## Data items
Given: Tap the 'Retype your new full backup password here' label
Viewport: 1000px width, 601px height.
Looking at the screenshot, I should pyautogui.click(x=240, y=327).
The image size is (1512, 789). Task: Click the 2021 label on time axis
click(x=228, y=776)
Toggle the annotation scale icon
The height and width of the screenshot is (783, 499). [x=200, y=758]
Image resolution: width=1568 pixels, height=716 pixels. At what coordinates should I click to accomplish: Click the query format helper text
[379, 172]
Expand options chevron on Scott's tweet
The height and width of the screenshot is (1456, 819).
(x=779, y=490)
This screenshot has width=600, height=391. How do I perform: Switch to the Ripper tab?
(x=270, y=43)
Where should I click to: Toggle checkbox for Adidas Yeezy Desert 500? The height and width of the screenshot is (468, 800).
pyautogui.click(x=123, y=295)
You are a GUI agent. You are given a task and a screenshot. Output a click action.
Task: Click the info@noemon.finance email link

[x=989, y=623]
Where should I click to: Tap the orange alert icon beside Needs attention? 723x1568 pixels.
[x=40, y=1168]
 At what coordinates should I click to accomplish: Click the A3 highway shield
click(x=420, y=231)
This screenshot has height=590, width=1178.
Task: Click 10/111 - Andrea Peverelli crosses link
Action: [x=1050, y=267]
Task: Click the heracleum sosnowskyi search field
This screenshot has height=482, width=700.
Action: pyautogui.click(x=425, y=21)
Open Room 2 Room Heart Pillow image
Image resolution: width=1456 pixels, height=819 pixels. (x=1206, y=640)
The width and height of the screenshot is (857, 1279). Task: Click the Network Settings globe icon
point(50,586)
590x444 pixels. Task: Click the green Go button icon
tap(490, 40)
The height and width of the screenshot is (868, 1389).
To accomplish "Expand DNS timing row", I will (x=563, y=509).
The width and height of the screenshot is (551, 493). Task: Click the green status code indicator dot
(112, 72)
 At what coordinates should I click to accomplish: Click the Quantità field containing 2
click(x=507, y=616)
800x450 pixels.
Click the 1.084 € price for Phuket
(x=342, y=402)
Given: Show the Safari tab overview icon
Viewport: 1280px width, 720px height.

## TASK OBJECTIVE
All the records above need to be output exactly, with none omitted.

## RESULT OF THIS EXERCISE
Given: Tap the 'Retype your new full backup password here' label
Viewport: 1000px width, 601px height.
Looking at the screenshot, I should pyautogui.click(x=240, y=327).
The image size is (1512, 789). Task: Click the 2021 label on time axis
click(x=228, y=776)
Toggle the annotation scale icon
The height and width of the screenshot is (783, 499). [x=200, y=758]
Image resolution: width=1568 pixels, height=716 pixels. At what coordinates should I click to accomplish: Click the query format helper text
[379, 172]
Expand options chevron on Scott's tweet
The height and width of the screenshot is (1456, 819).
(x=779, y=490)
This screenshot has width=600, height=391. How do I perform: Switch to the Ripper tab?
(x=270, y=43)
Where should I click to: Toggle checkbox for Adidas Yeezy Desert 500? The height and width of the screenshot is (468, 800).
pyautogui.click(x=123, y=295)
You are a GUI agent. You are given a task and a screenshot. Output a click action.
Task: Click the info@noemon.finance email link

[x=989, y=623]
Where should I click to: Tap the orange alert icon beside Needs attention? 723x1568 pixels.
[x=40, y=1168]
 At what coordinates should I click to accomplish: Click the A3 highway shield
click(x=420, y=231)
This screenshot has height=590, width=1178.
Task: Click 10/111 - Andrea Peverelli crosses link
Action: [x=1050, y=267]
Task: Click the heracleum sosnowskyi search field
This screenshot has height=482, width=700.
Action: pyautogui.click(x=425, y=21)
Open Room 2 Room Heart Pillow image
Image resolution: width=1456 pixels, height=819 pixels. (x=1206, y=640)
The width and height of the screenshot is (857, 1279). Task: Click the Network Settings globe icon
point(50,586)
590x444 pixels. Task: Click the green Go button icon
tap(490, 40)
The height and width of the screenshot is (868, 1389).
To accomplish "Expand DNS timing row", I will (x=563, y=509).
The width and height of the screenshot is (551, 493). Task: Click the green status code indicator dot
(112, 72)
 At what coordinates should I click to accomplish: Click the Quantità field containing 2
click(x=507, y=616)
800x450 pixels.
Click the 1.084 € price for Phuket
(x=342, y=402)
Given: Show the Safari tab overview icon
Viewport: 1280px width, 720px height.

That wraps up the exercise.